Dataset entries
■ ■ ■ ■ ■

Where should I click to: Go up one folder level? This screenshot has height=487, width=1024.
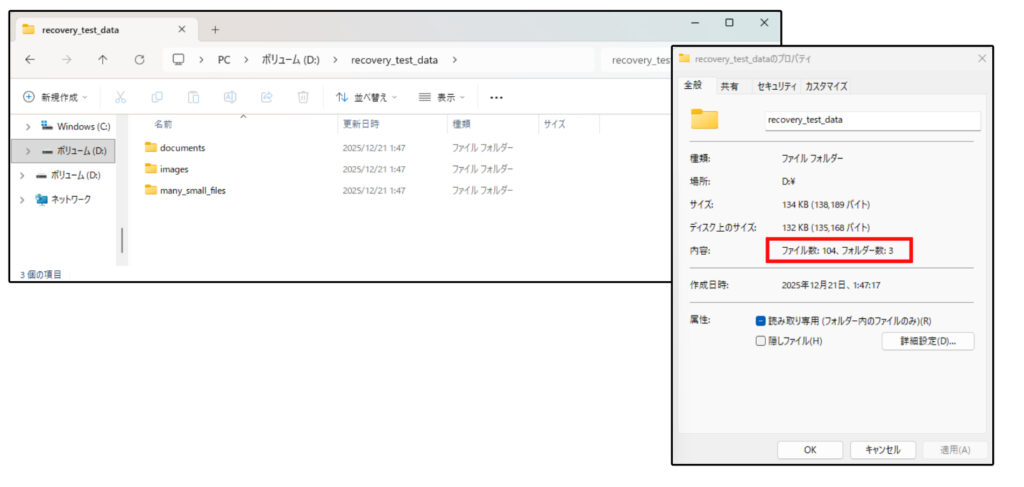click(x=102, y=60)
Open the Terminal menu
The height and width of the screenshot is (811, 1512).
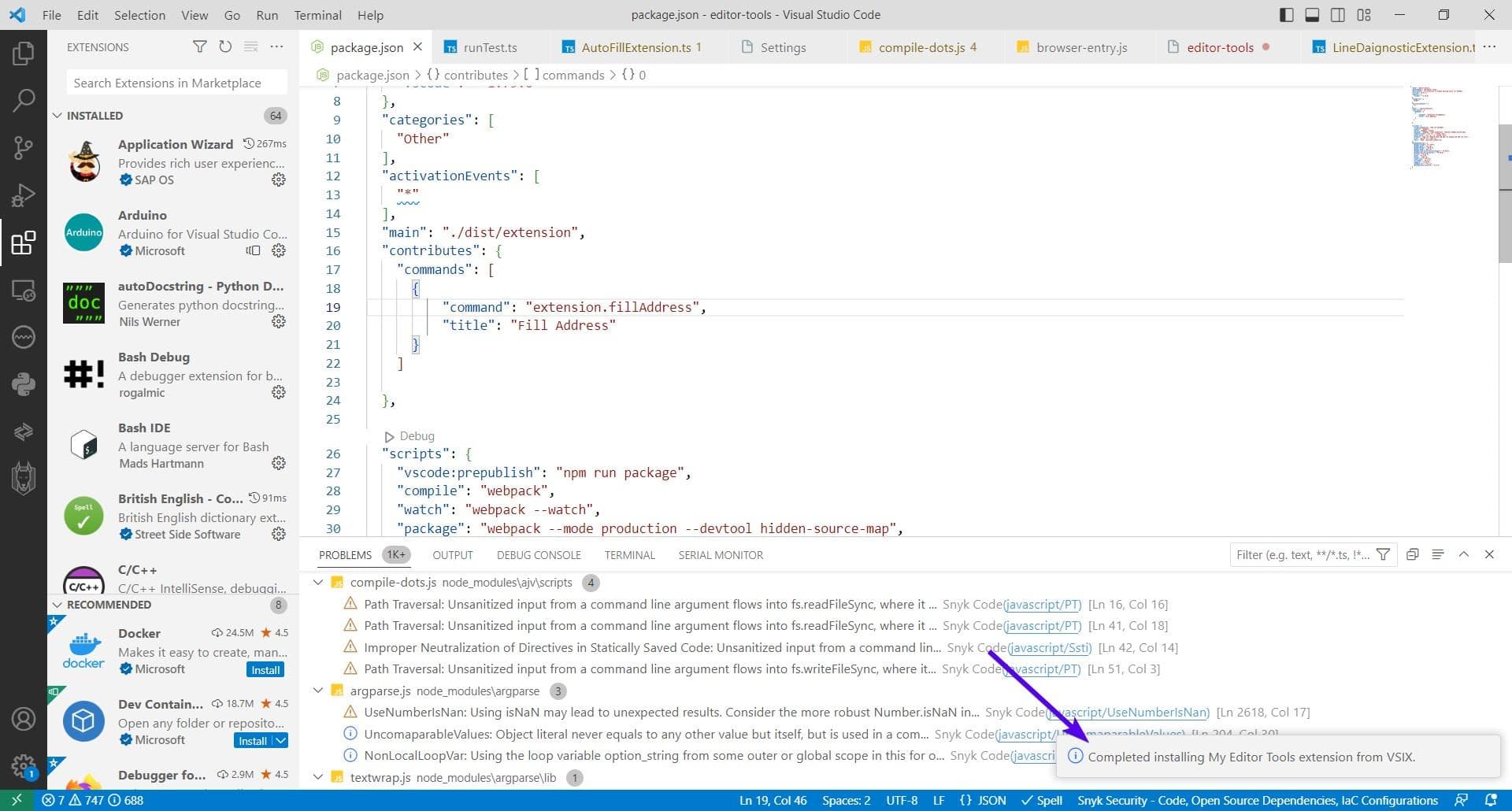pos(317,15)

■ ■ ■ ■ ■

TASK DESCRIPTION
Set down exactly, line for line, the data from the line that contains "Open the Terminal menu" through its last line, keeping pictures out.

ANSWER AREA
Open the Terminal menu
The height and width of the screenshot is (811, 1512).
pos(317,15)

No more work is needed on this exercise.